史上、最も素晴らしいスーパーカーは何か。ランボルギーニ・ミウラやカウンタック、フェラーリF40にF50など、さまざまな意見があるだろう。個人的にはマクラーレンF1にとどめを刺す。1992年のモナコで衝撃のデビューを果たしたF1は、BMW製V12エンジンをリアミッドに配置したセンターシート+2のロードカーだった。
設計者はご存じ、ゴードン・マレー。レースカーの世界で知られる超一流マシンデザイナーである。セナ・プロのマクラーレンMP4/4(1988年)などは彼の最高傑作だ。
そんな彼が再びスーパーカーの世界に戻ってきた。2020年にT.50を、2022年にT.33を、それぞれ発表したのだ。
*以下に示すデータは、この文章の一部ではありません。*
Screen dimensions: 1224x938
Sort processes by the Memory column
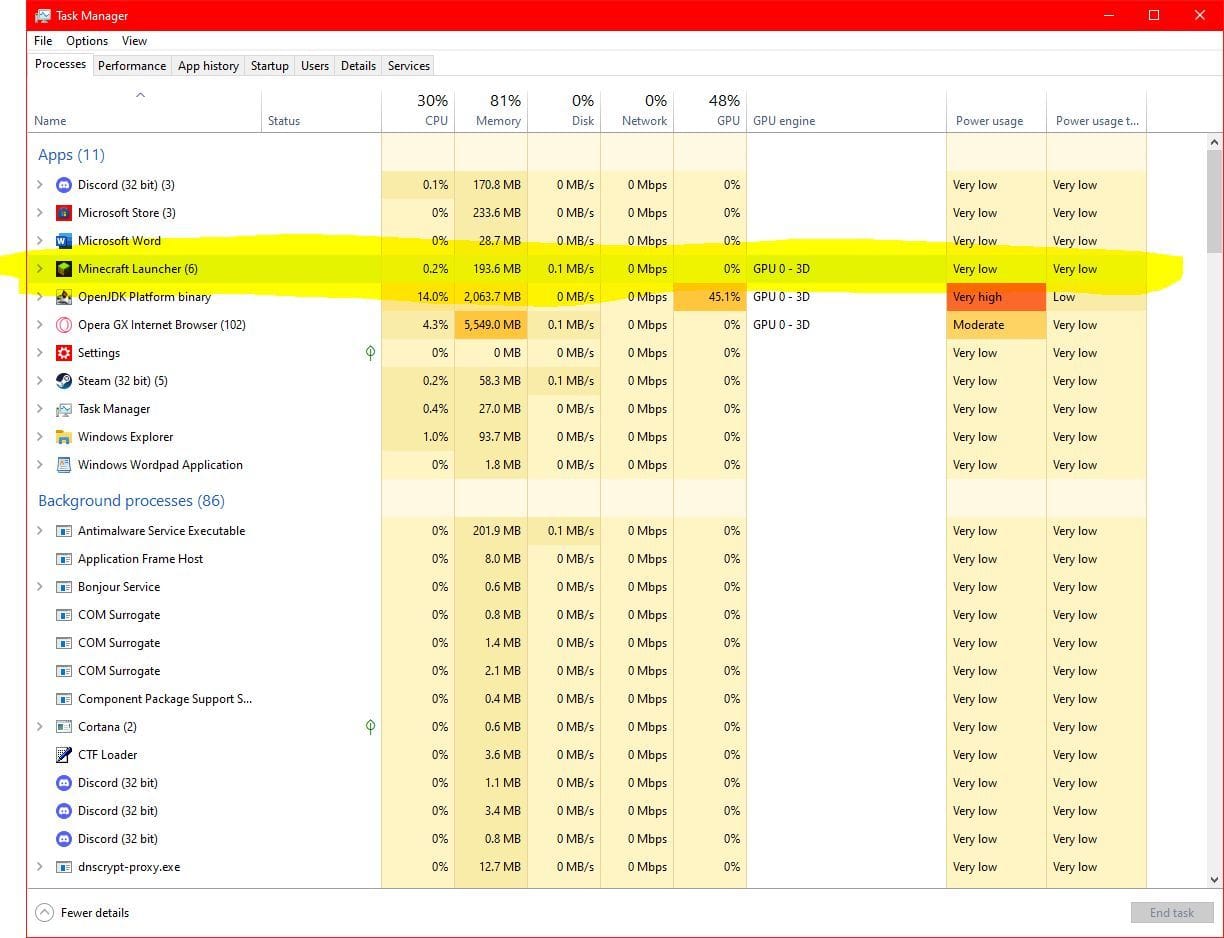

戻ってきた理由がまたふるっていた。曰く、「F1(ロードカー)のオーナーたちがみんないうんだよ。あれから30年以上経ったというのにF1を超えるスーパーカーが出てこないって。だったら自分でF1を超えるスーパーカーをもう一度作ってみようじゃないかって思ったんだ」
T.50はまさしくF1超えを狙って設計されたスーパーカーだ。同じくセンターシーターレイアウトとし、1万回転以上回るV12自然吸気エンジンをリアミドに積んで、3ペダルギアボックスを組み合わせた。車重はわずかに1トン。F1を超えるアイテムとしてT.50にはブラバムF1のようなリアファンを装備した。1970年代に速すぎて禁止されたアイテムだ。車両価格が邦貨にして4億円を軽く超えるというのにT.50(世界限定100台)は発表即日完売御礼となった。みんなほしかったのだ、マクラーレンF1のような、そしてF1を超えるスーパーカーが!
対してT.33はもう少し「常識的」なスーパーカーだ。シートレイアウトはコンサバな2シーターで、スタイルもどこか1960年代イタリアンベルリネッタ風(名前を見ればゴードンの思いもわかる)、2ペダルも選べたがカスタマーはみんな3ペダルを選んだ。
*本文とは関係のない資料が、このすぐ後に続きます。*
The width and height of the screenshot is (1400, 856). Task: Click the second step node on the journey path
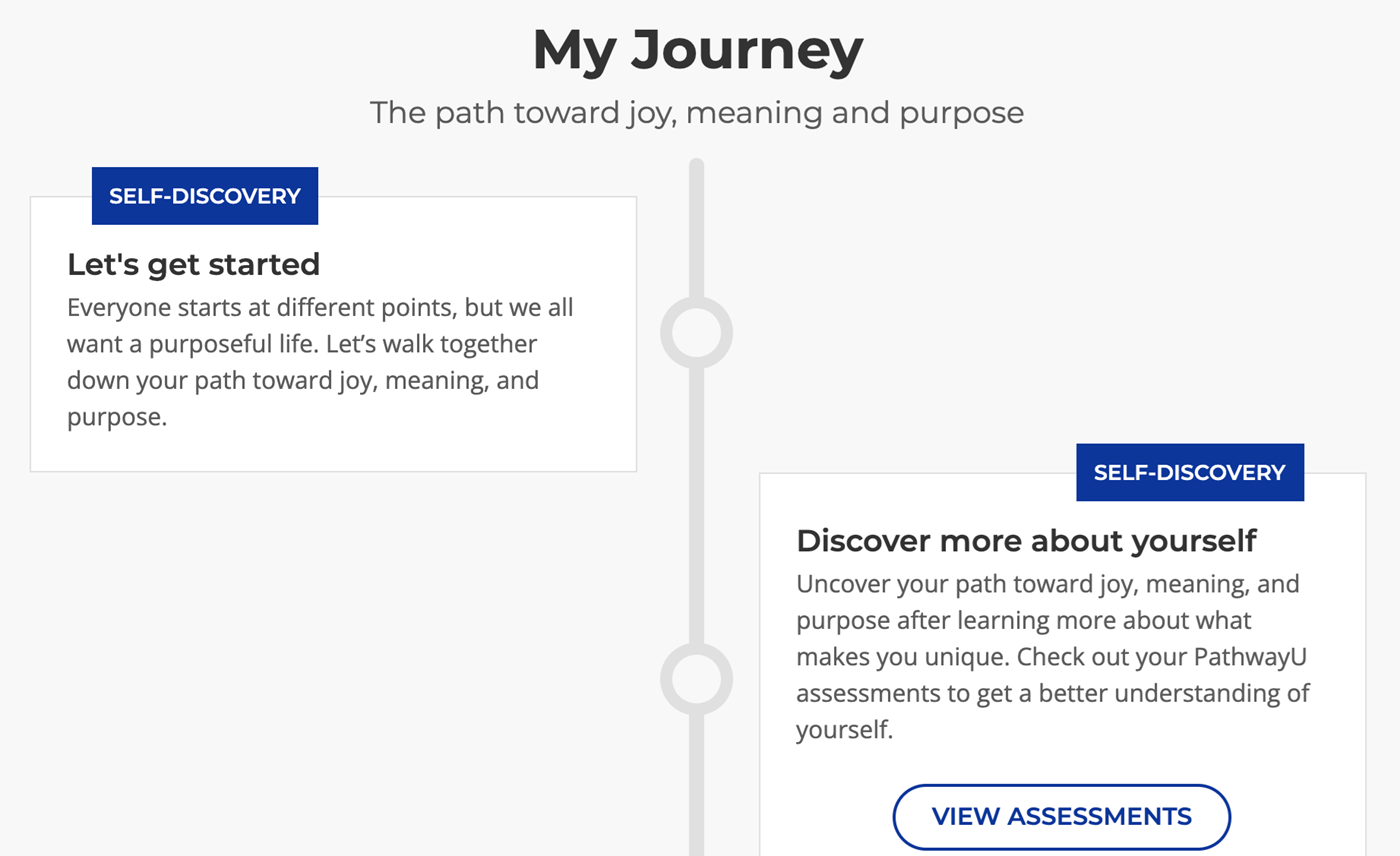(697, 678)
T.33の生産台数はクーペ100台とスパイダー100台。とはいえエンジンは同じくV12NAで、1万回転回る。重量は1トンちょい。刺激的なスーパーカーには違いない。こちらも完売御礼だ。
マクラーレン本社にも近い場所に建設されたGMA(ゴードン・マレー・オートモーティブ)の新工場ではT.50の生産が終盤に差し掛かっていた。早くも新車点検で戻ってきたカスタマーカーなどもあって、大いに賑わっていた。とにかく「乗り倒す」派のオーナーが多く、中にはスペインまで自走し、船で持って帰ってきた猛者もいるという。1000kmの新車点検など皆あっという間らしい。T.33の生産も今年中に始まる予定である。
世界の名だたるスーパーカーブランドは、客の望むままにパワーを上げ、制御を進化させ、ラグジュアリー化に熱心だ。その結果、大きくなって重量が増し、それゆえまたパワーアップを繰り返してきた。「ピュアなドライビングファンの追求」はほとんど死語になり、真に楽しいスーパーカーなど皆無、それがゴードンの主張だ。確かにマクラーレンF1を初めてドライブしたときの衝撃を超えるマシンに、この30年間、出会っていない。
2台のGMAはこの30年間のスーパーカーの進化に対するゴードン流アンチテーゼであった。